**Exercise instructions**
Please reproduce verbatim the portion of the Alexandru Gergely profile below between "- 2008–2011: Bihor" and "Homei, among others.", inclusive.

**Document section**
Personal information
- Date of birth: 16 September 1951
- Place of birth: Cristuru Secuiesc, Romania
- Date of death: 25 March 2018 (aged 66)
- Place of death: Oradea, Romania
- Height: 1.72 m (5 ft 8 in)
- Position: Attacking midfielder; forward;

Youth career
- 1964–1969: Unirea Cristuru Secuiesc

Senior career*
- Years: Team / Apps / (Gls)
- 1969–1975: Steagul Roșu Brașov / 142 / (34)
- 1975–1980: Bihor Oradea / 159 / (54)
- Total:  / 301 / (88)

Managerial career
- 1980–1997: Bihor Oradea (youth)
- 1997: Bihor Oradea (assistant)
- 1997–2002: Bihor Oradea (youth)
- 2002–2003: FC Oradea (assistant)
- 2003: Petrom Abram
- 2004–2005: FC Oradea (youth)
- 2005–2007: Liberty Salonta (youth)
- 2006–2007: Liberty Salonta (assistant)
- 2007–2008: Bihor II Oradea (assistant)
- 2008–2011: Bihor Oradea (youth)

= Alexandru Gergely =

Romanian professional footballer

Alexandru Gergely (sometimes: Ghergheli; Hungarian: Sándor Gergely) (16 September 1951 – 25 March 2018) was a Romanian professional footballer and manager of Hungarian ethnicity. He grew up at Unirea Cristuru Secuiesc, then playing at senior level for Steagul Roșu Brașov and FC Bihor Oradea. After retirement, Gergely managed in the youth centers of FC Bihor Oradea and Liberty Salonta, being well known for discovering footballers such as: Claudiu Keșerü, Sebastian Achim, Cristian Cigan or Sergiu Homei, among others.

==Club career==
Gergely grew up in Unirea Cristuru Secuiesc Football Academy and was trained at the Romanian national youth squads by famous coaches such as Gheorghe Ola or Cornel Drăgușin.

**Dataset records**
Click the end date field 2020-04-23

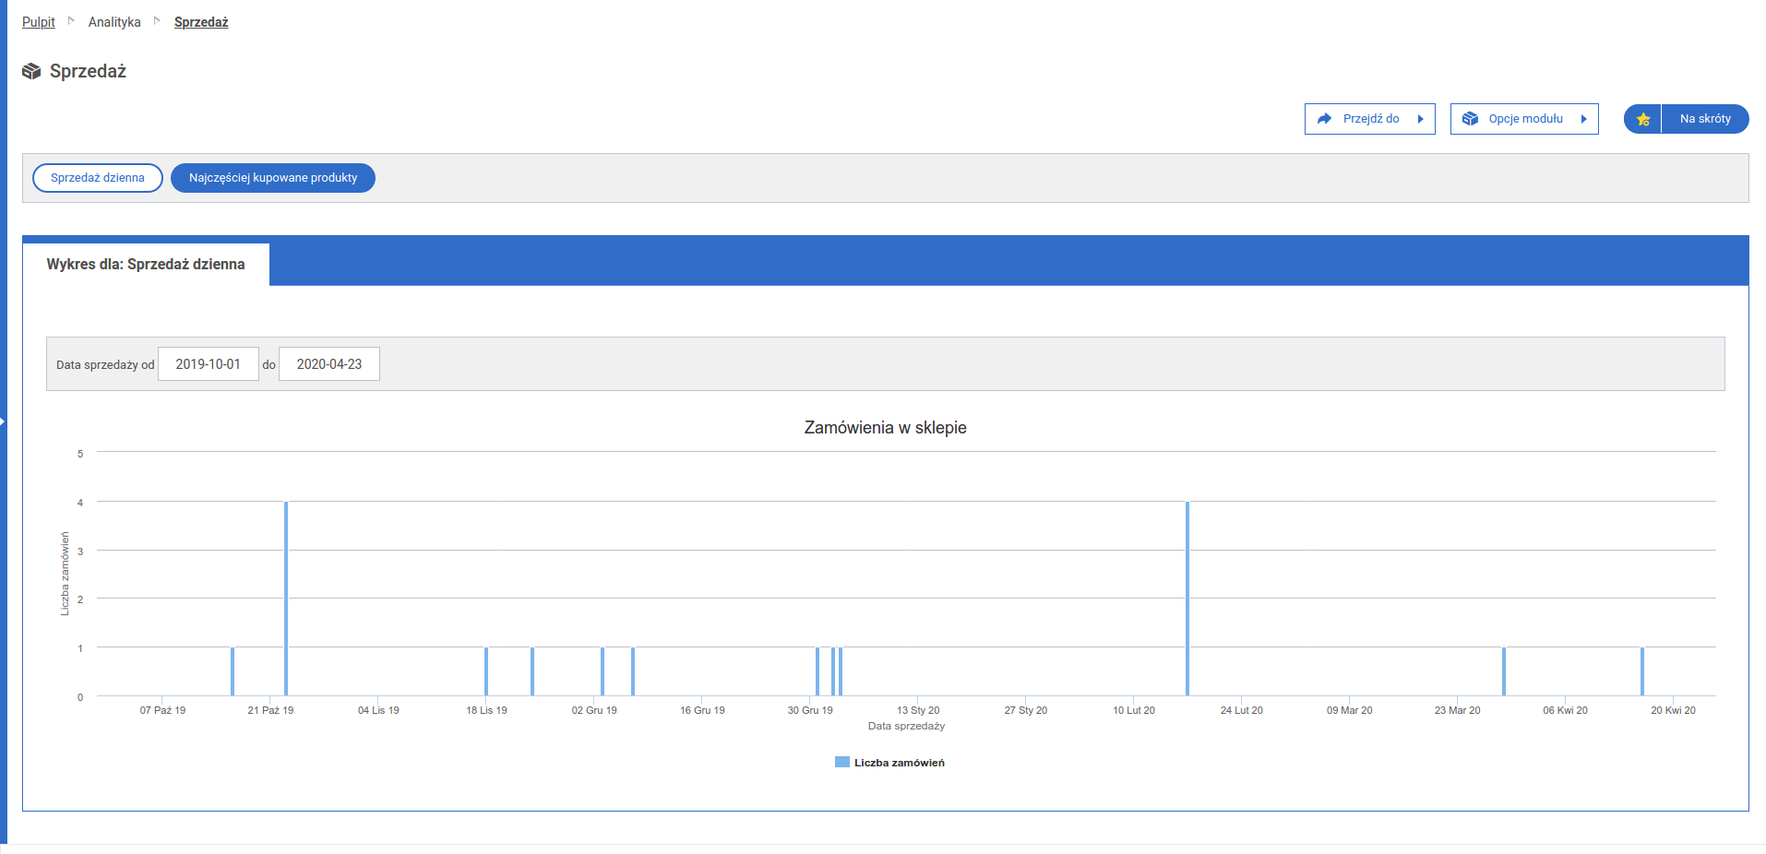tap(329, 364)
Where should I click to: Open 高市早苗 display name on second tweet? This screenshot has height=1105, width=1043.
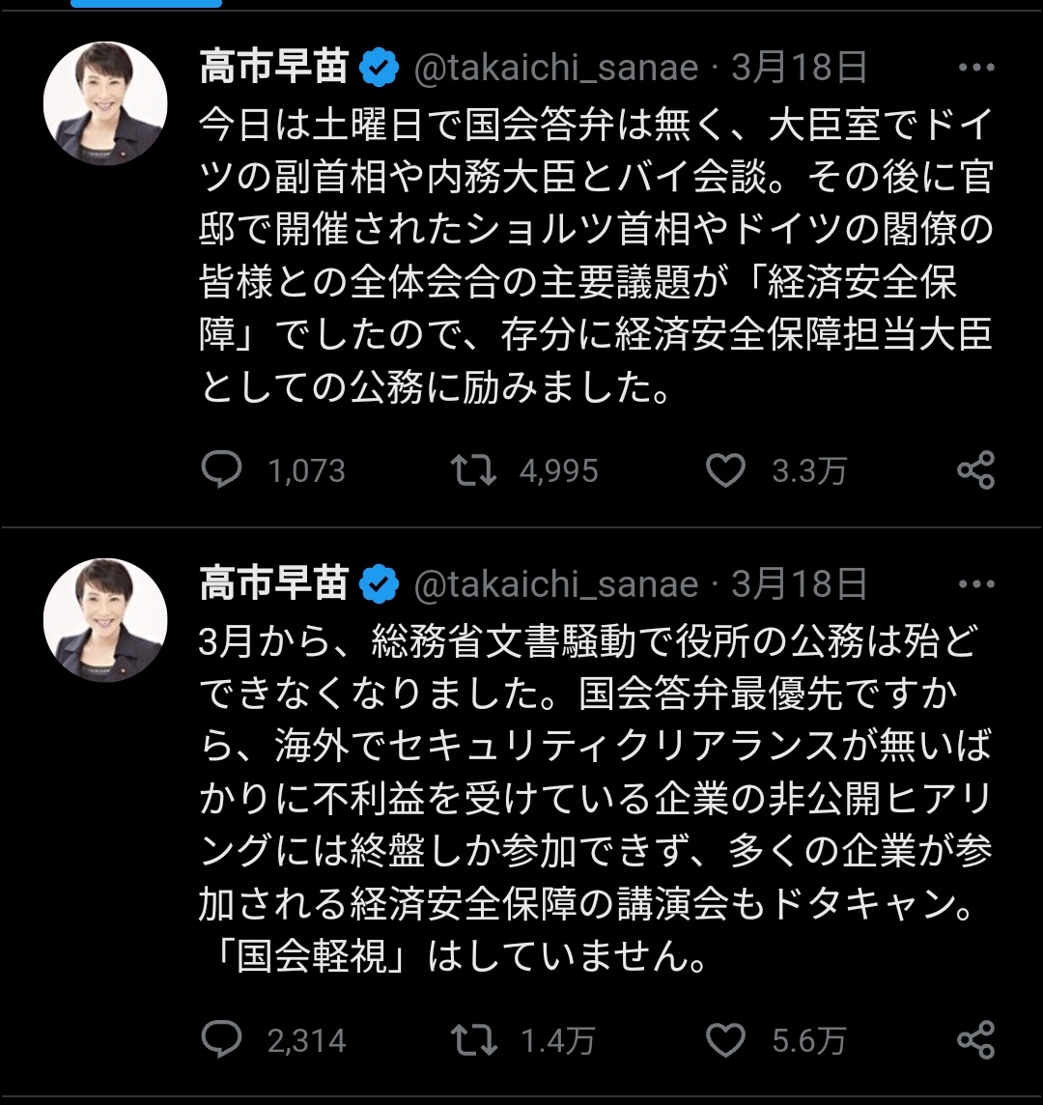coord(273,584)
* * *
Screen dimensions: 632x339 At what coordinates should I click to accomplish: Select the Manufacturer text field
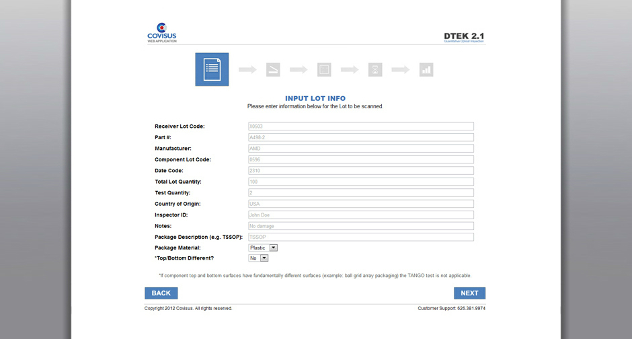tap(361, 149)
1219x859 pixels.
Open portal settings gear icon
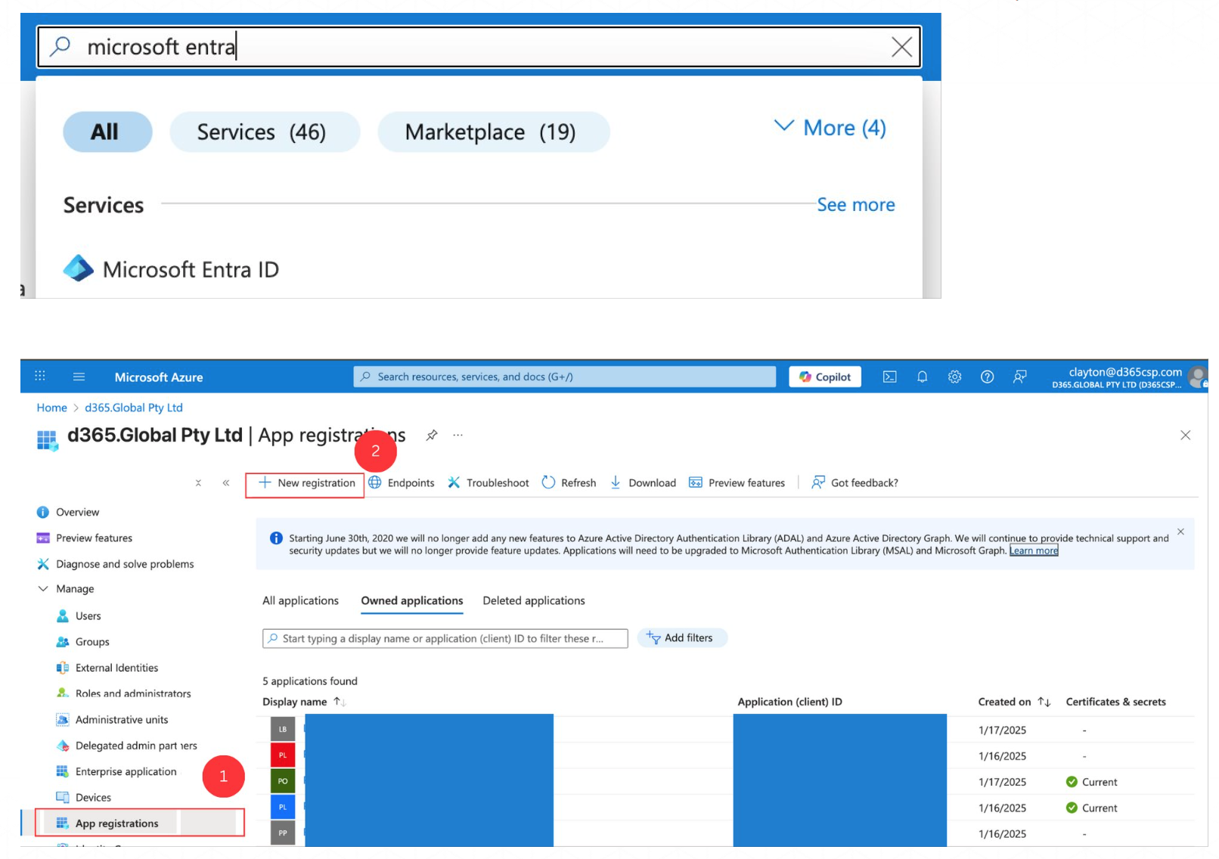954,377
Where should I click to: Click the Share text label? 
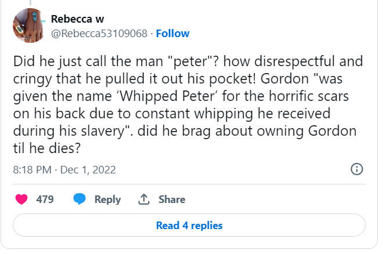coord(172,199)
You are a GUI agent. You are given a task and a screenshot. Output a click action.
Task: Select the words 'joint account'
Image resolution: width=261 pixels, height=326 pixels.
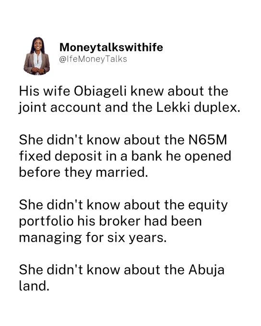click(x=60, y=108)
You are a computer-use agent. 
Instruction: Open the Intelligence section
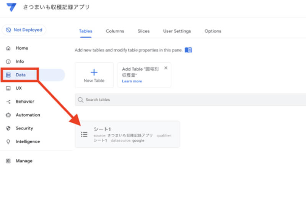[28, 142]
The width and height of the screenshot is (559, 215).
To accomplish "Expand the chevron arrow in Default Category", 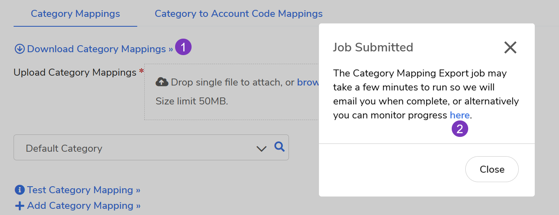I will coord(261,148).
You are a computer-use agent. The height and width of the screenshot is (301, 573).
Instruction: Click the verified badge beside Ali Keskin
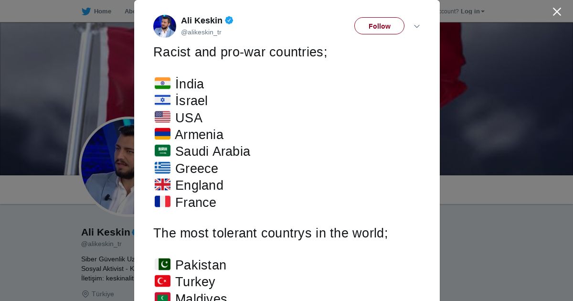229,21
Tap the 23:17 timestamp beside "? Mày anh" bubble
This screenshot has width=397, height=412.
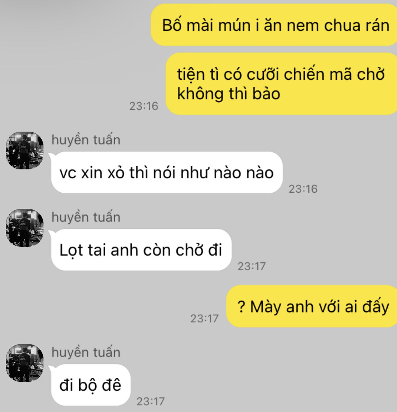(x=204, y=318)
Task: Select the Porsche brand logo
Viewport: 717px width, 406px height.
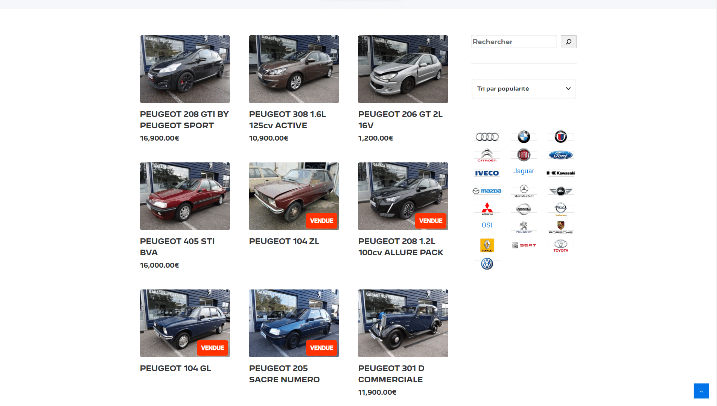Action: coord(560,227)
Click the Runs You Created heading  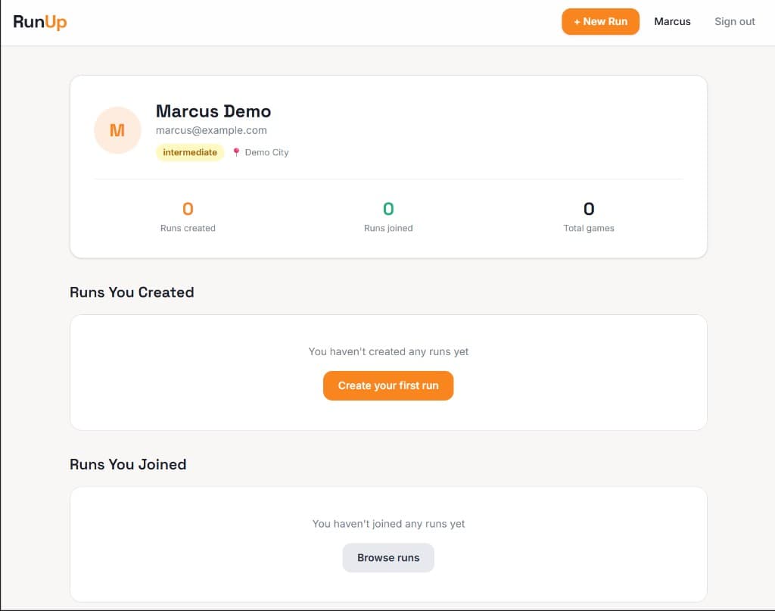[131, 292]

**Reply**
- 2008–2011: Bihor Oradea (youth)

= Alexandru Gergely =

Romanian professional footballer

Alexandru Gergely (sometimes: Ghergheli; Hungarian: Sándor Gergely) (16 September 1951 – 25 March 2018) was a Romanian professional footballer and manager of Hungarian ethnicity. He grew up at Unirea Cristuru Secuiesc, then playing at senior level for Steagul Roșu Brașov and FC Bihor Oradea. After retirement, Gergely managed in the youth centers of FC Bihor Oradea and Liberty Salonta, being well known for discovering footballers such as: Claudiu Keșerü, Sebastian Achim, Cristian Cigan or Sergiu Homei, among others.